→ EXERCISE MATERIAL:
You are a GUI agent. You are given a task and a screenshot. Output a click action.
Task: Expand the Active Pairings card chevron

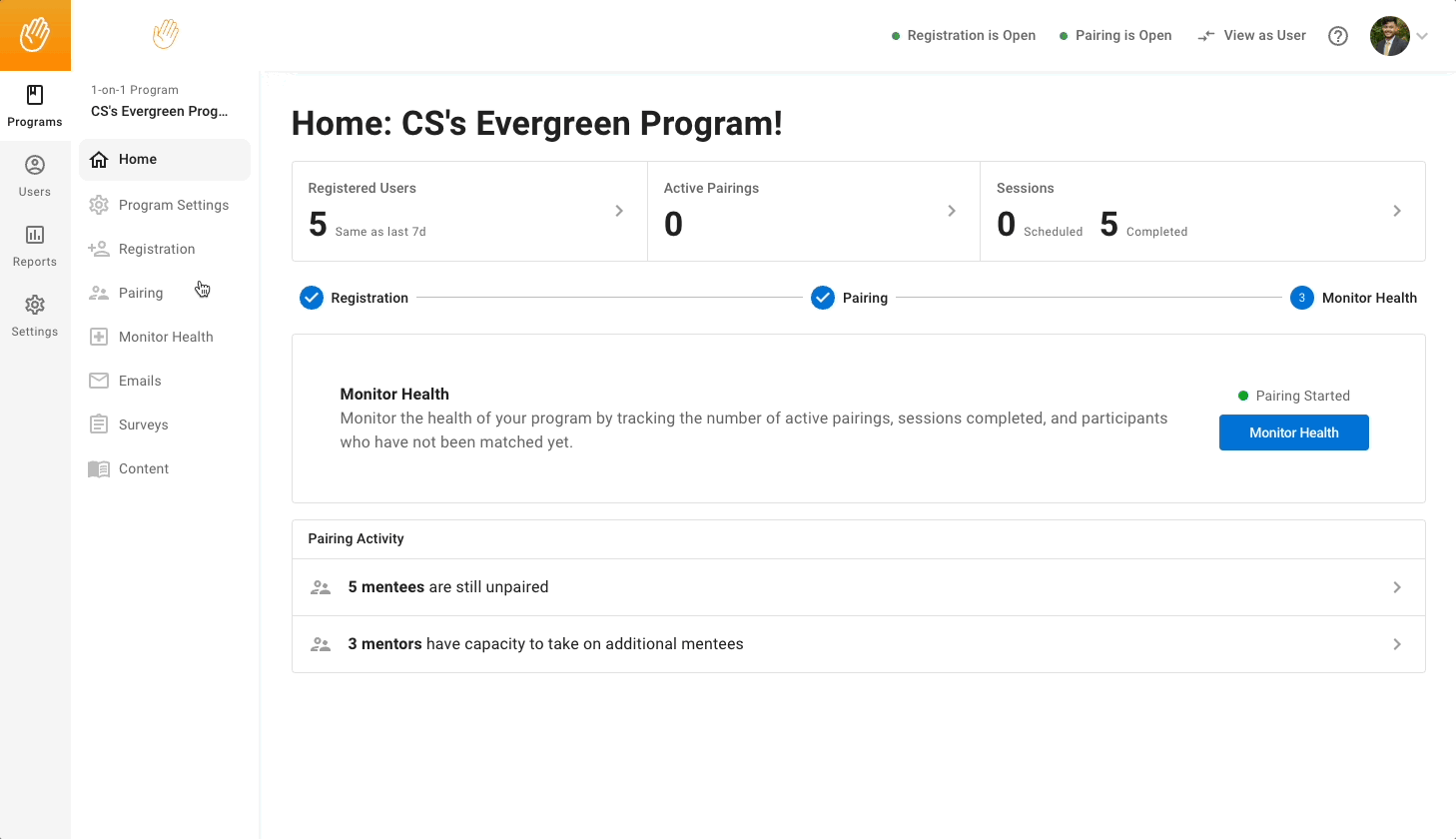[952, 211]
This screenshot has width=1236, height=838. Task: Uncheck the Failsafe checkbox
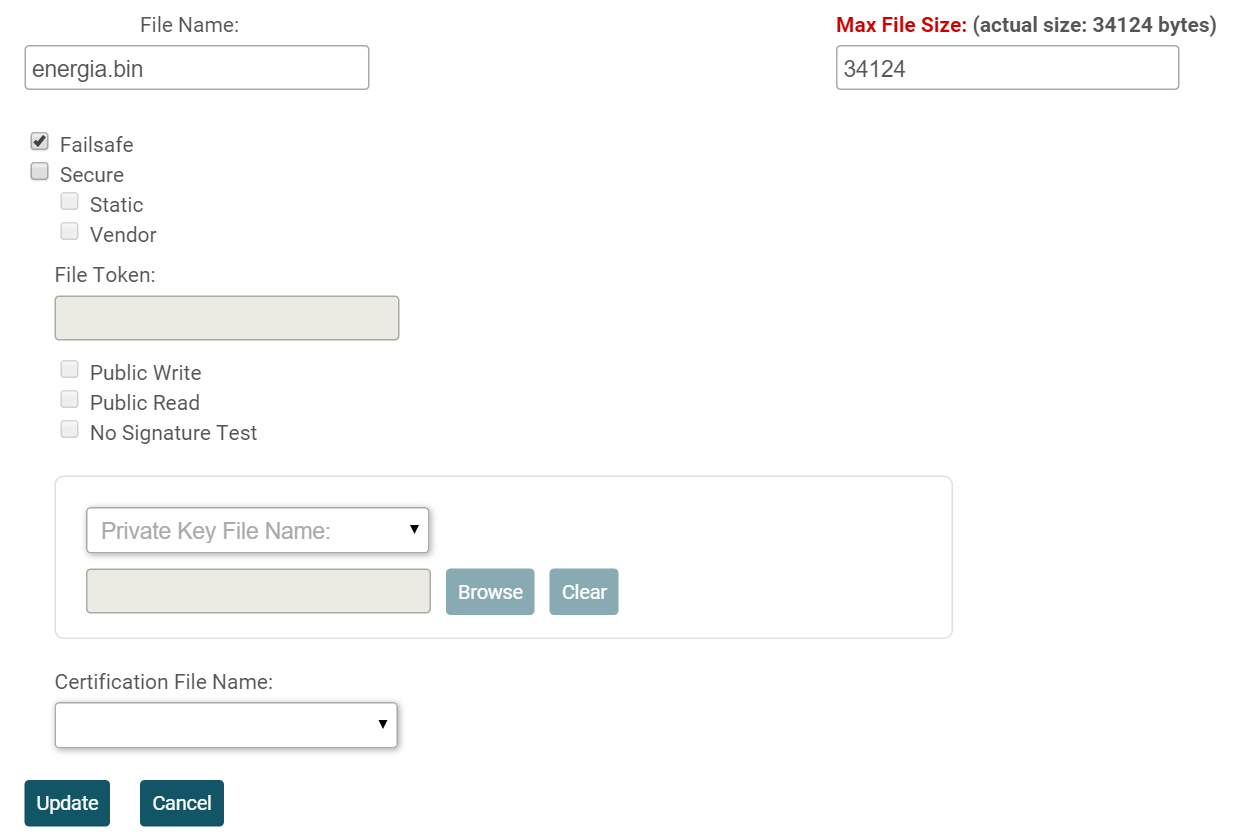click(40, 142)
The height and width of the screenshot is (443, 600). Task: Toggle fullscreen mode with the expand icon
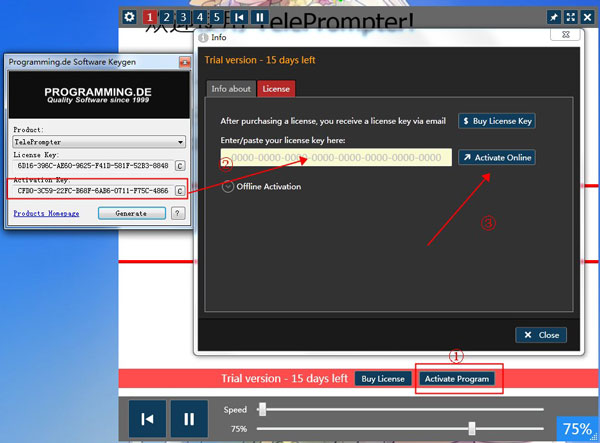(x=571, y=17)
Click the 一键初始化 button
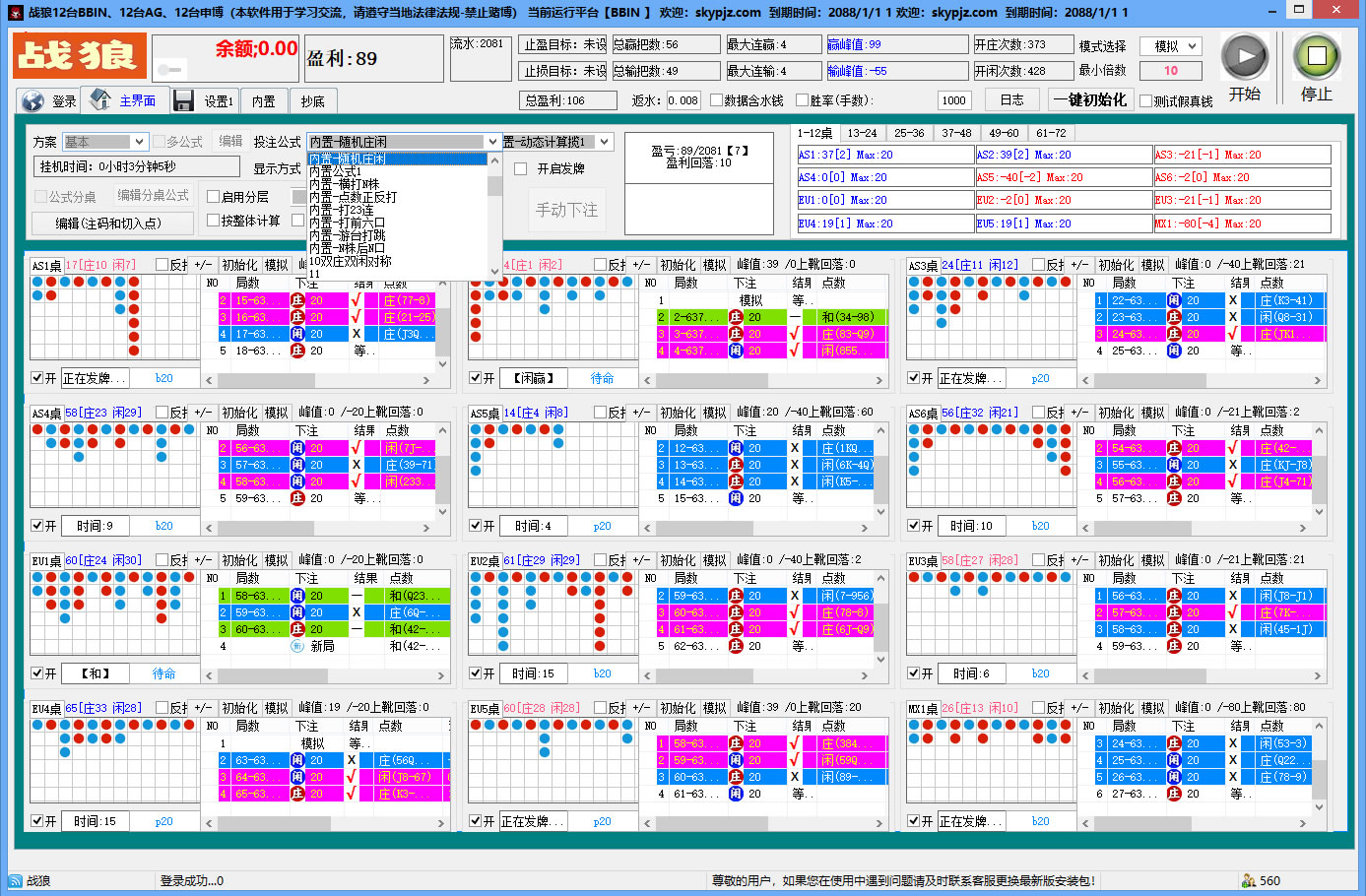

→ ACTIVITY:
Output a verbatim copy of the lines from the line containing "Task: Expand the Active Pairings card chevron" through the end of the data, both included, without any images.

→ SOLUTION FOR THIS PROBLEM:
Task: Expand the Active Pairings card chevron

[952, 211]
This screenshot has width=1236, height=838. Task: Uncheck the Failsafe checkbox
click(40, 142)
The height and width of the screenshot is (443, 600). Task: Toggle fullscreen mode with the expand icon
(x=571, y=17)
Click the 一键初始化 button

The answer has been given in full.